Beni etkileyen bir başka sahne, kütüphanede özgün taslak sayfaların incelendiği sahnedir. Beethoven'ın kendi el yazısı, karalamaları, hatta çalışırken yediği çorbanın lekelerinin bile bulunduğu 200 yıllık sayfaları inceleyen bir müzikolog kendini ne kadar mutlu hissetmiştir kim bilir? Dünyanın en iyi bestecilerinden birinin ellerinin değdiği, ilhamını yansıttığı o kağıtların orijinallerini görme düşüncesi beni bile heyecanlandırıyorken ömrünün geri kalanını bu işe adamış biri için ne kadar özel bir andır... Sadece özel izin verilmiş kişilerin erişebildiği ve eldeki yağın dahi bulaşarak kağıtlara zarar vermemesi için eldiven ile dokunulan bu kağıtları inceleme fırsatı bulmak bile büyük bir ayrıcalık olsa gerek...
Oyunda Clara ile Mike'ın birlikte bir konsere gittiği ve yakınlaşmaya çalıştıkları sahnenin sıradışılığından da bahsetmek gerek. Bu sahne öncesinde bir hareketlilik oldu salonda. Sonra bir ışık yandı. Dekordaki tüm paravanlar kapalı. Birden bir görüntü yansıtıldı karşıya. Clara ve Mike, konsere gitmişler, biz seyircilerin arasında yan yana oturuyorlar! Hem değişik bir ortam yaratarak seyircinin dikkatinin dağılmasını önledi bu sahne hem de oyuncuların mimiklerinin, hareketlerinin daha iyi görülmesini sağladı. Ayrıca bu sahne hem Clara'nın hem de Mike'ın aklından geçenleri ayrı ayrı gösterecek şekilde kurgulanmıştı. Bu da ayrı bir hoşluk kattı oyuna.

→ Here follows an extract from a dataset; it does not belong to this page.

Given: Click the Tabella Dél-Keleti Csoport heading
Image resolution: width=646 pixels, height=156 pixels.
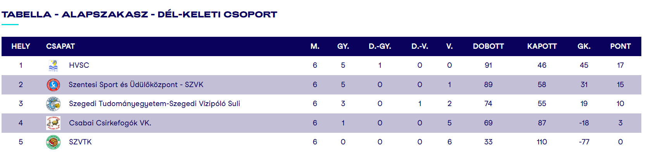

Hastalığın artık son evrelerinde halüsinasyon görüyor Kathrine, Beethoven ile karşılaşıyor. "Siz ne yapıyorsunuz burada?" diyor. Beethoven, arafta olduklarını söylüyor; meleklerin müziğini duyunca cennetten kaçtıklarını açıklıyor. "Meleklerin müziğini duyunca keşke sağır kalsaymışım diyorum." Aslında Kathrine de bir çeşit arafta; ama o dünyanın arafında. Ölümcül bir hastalığa yakanmış ve hastalık gün be gün bedenini ele geçiriyor. Ölümü yakın; ama henüz ölmedi. Yaşıyor ama kısa zaman sonra kendini ifade dahi edemez olacak. O zaman ne yok olacak hayatta (hala yaşadığı için) ne de var olabilecek (iletişim kuramadığı için)... Bu karşılaşmada Beethoven, duyma yetisini kaybetmesinden de bahsediyor: "Sağır olmam tam 25 yılımı aldı! Bir gün duyma yetimin azaldığını görüp umutsuzluğa kapılıyordum; ertesi gün biraz daha iyi duyarak tekrar umutlanıyordum. Bu umut ve umutsuzluk arasında tam 25 yılım geçti. Sonra tamamen sağır oldum da rahatladım! Artık umut yoktu. Ve ben en güzel müziklerimi ondan sonra yaptım." Kesinlikle öyle, umut ile umutsuzluk arasında kalan bir insanın ne kadar yıpranacağını düşünebiliyorum. Hele ki bu umut, bir besteci için duyma yetisini kaybetme konusunda ise... Kathrine bu konuda daha şanslı belki; hastalığını öğrendiğinden beri neler olacağını biliyordu, umut-umutsuzluk arasında gel-gitleri olmadı. Yine de Beethoven'ın en güzel bestelerini sağır olduktan sonra yaptığını bilmek, bir sanat icra ederken 'ilham' kaynağının duyularla elde edilen bir şey değil, insanın içinde, ruhunda hissettiği bir şey olduğunu düşündürüyor insana... Beethoven bu sahnede, güzel bir de nasihatta bulunuyor Kathrine'a: "Bırak, direnmeyi bırak..." Sahi, insan direnmekten ne zaman vazgeçer? Elimizde mi iletişim kuramayacağımız bir aşamada iken hastalığımız, yaşamaya devam etmek ya da direnmeyi bırakıp 'olduğu kadarı'na razı olup huzur içinde ölmek?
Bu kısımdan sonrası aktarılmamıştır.